***** Data for this exercise *****

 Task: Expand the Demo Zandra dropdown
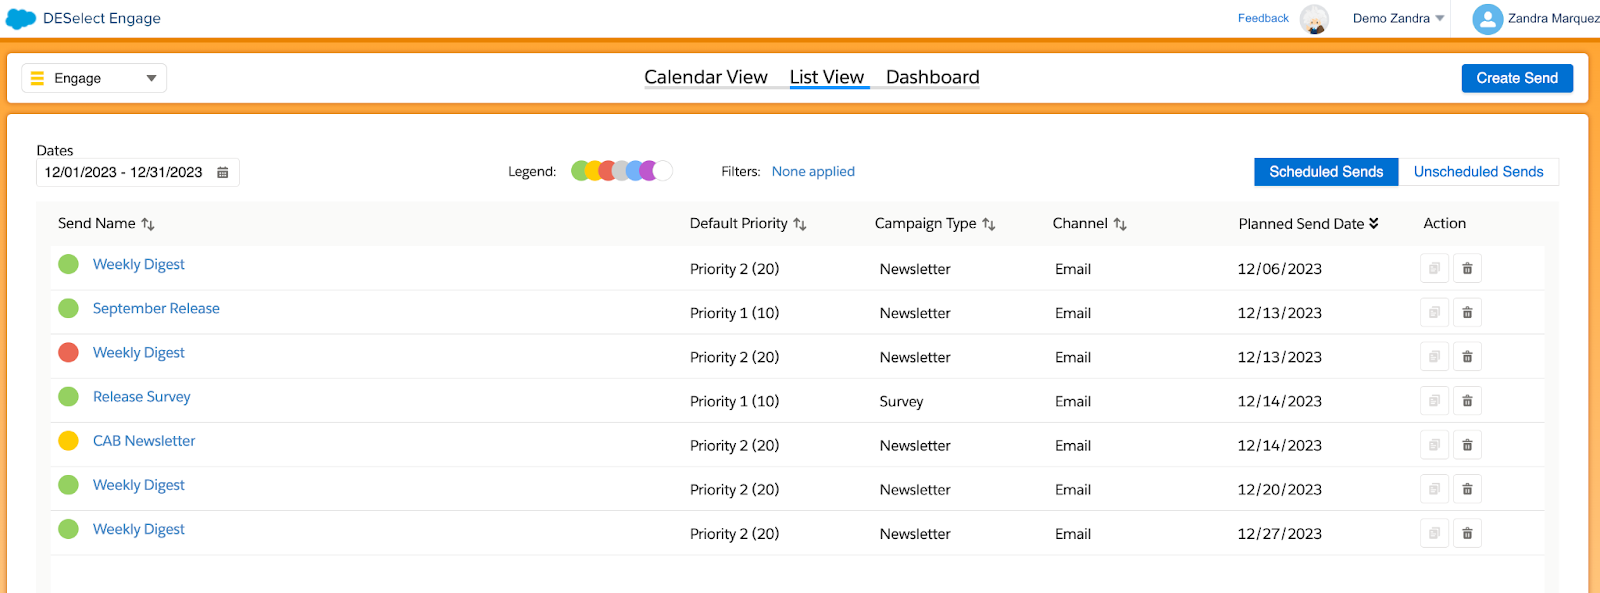(x=1398, y=18)
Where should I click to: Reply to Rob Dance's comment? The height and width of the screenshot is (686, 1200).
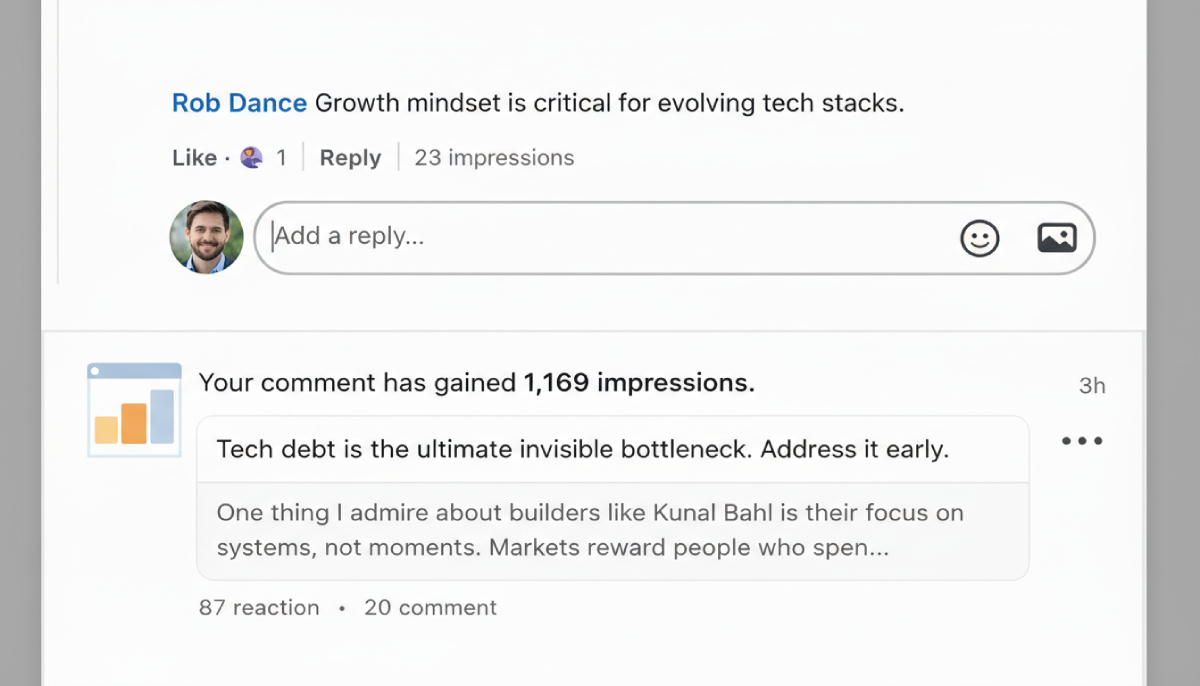pyautogui.click(x=350, y=158)
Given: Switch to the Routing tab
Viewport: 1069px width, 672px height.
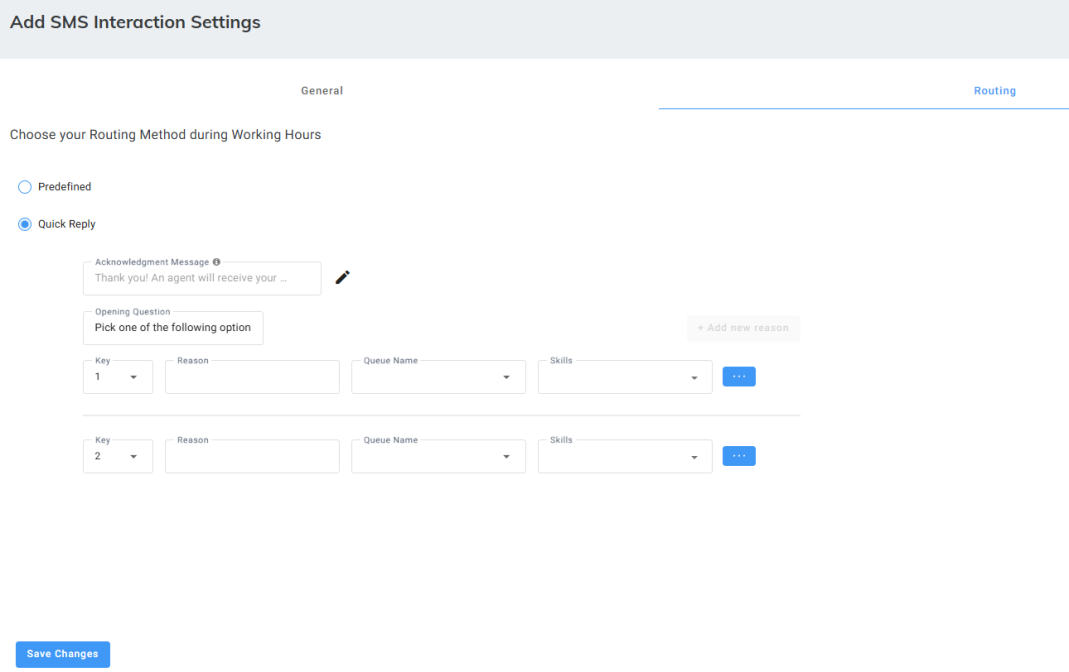Looking at the screenshot, I should pyautogui.click(x=994, y=91).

*****

What is expected: Your answer must be an exact copy of the data above, minus its pictures.

Written response:
 Task: Expand the Demo Zandra dropdown
(x=1398, y=18)
Where should I click to: Reply to Rob Dance's comment? The height and width of the screenshot is (686, 1200).
pyautogui.click(x=350, y=158)
Given: Switch to the Routing tab
Viewport: 1069px width, 672px height.
Looking at the screenshot, I should pyautogui.click(x=994, y=91).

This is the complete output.